What is required: Quote the records in full and leave their pictures out.

[Collected data entries]
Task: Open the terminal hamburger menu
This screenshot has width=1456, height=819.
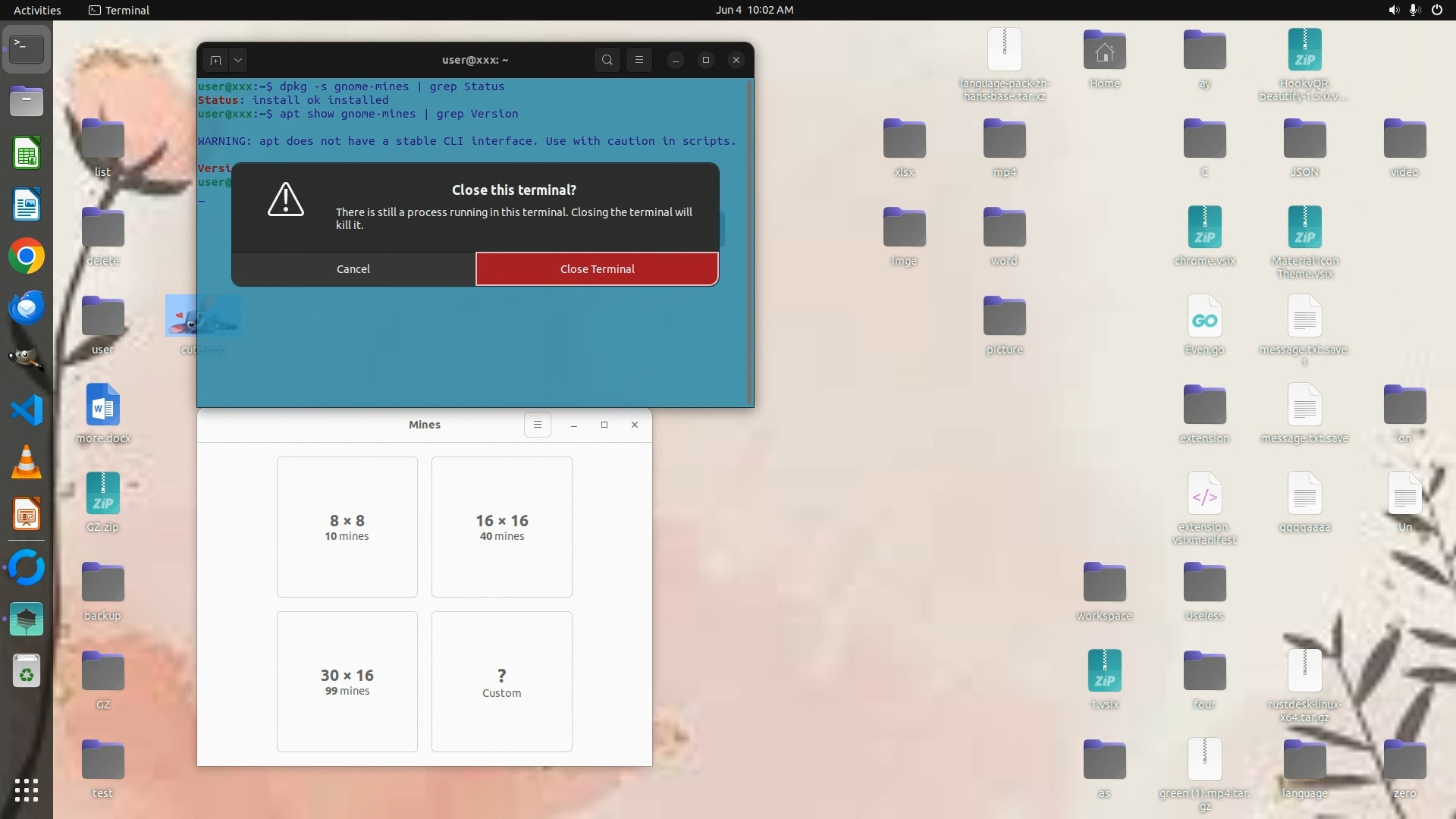Action: [639, 60]
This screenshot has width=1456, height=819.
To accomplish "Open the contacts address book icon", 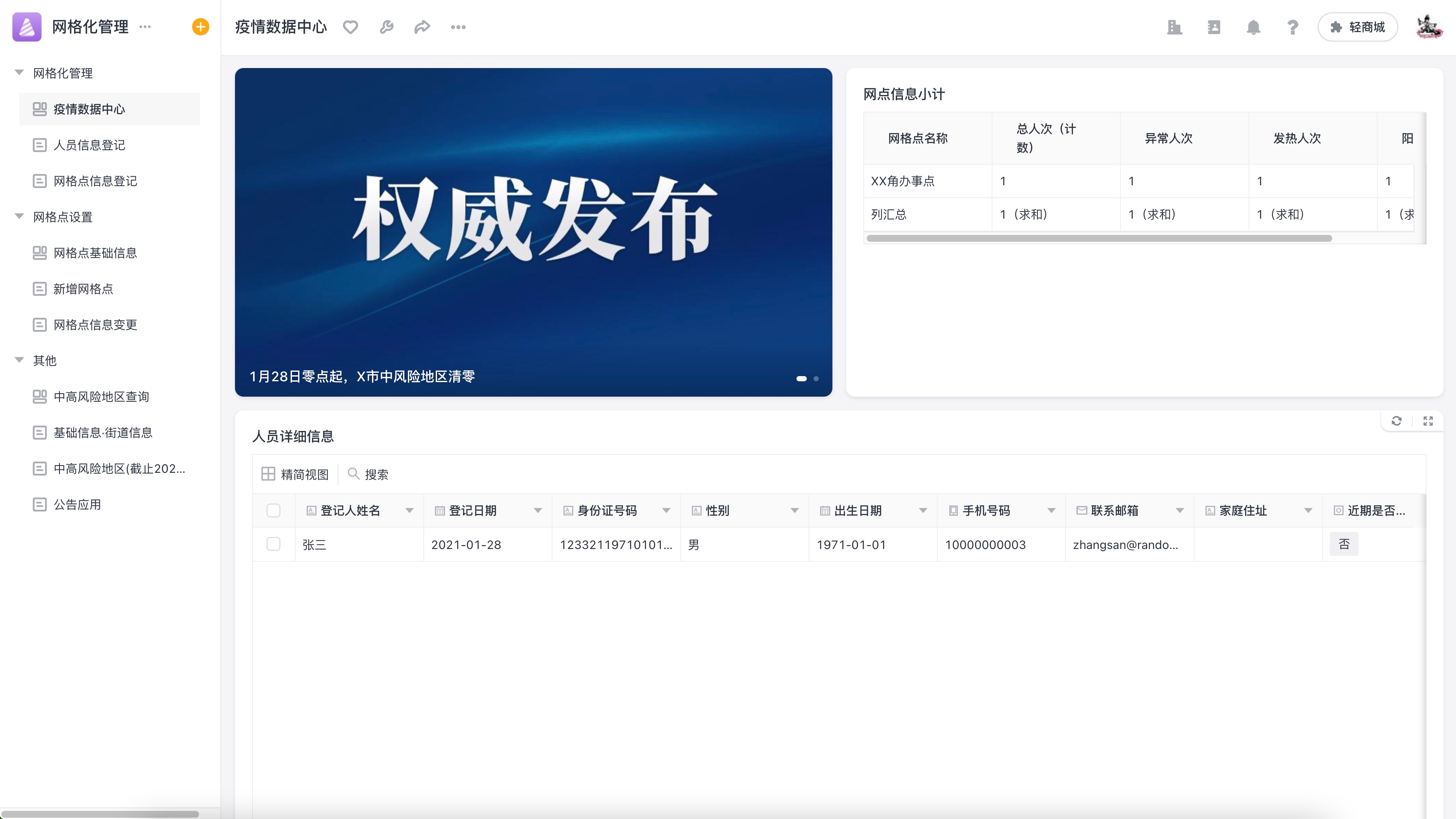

Task result:
Task: Open the terminal hamburger menu
This screenshot has width=1456, height=819.
Action: [639, 60]
This screenshot has width=1456, height=819.
To accomplish "Open the contacts address book icon", 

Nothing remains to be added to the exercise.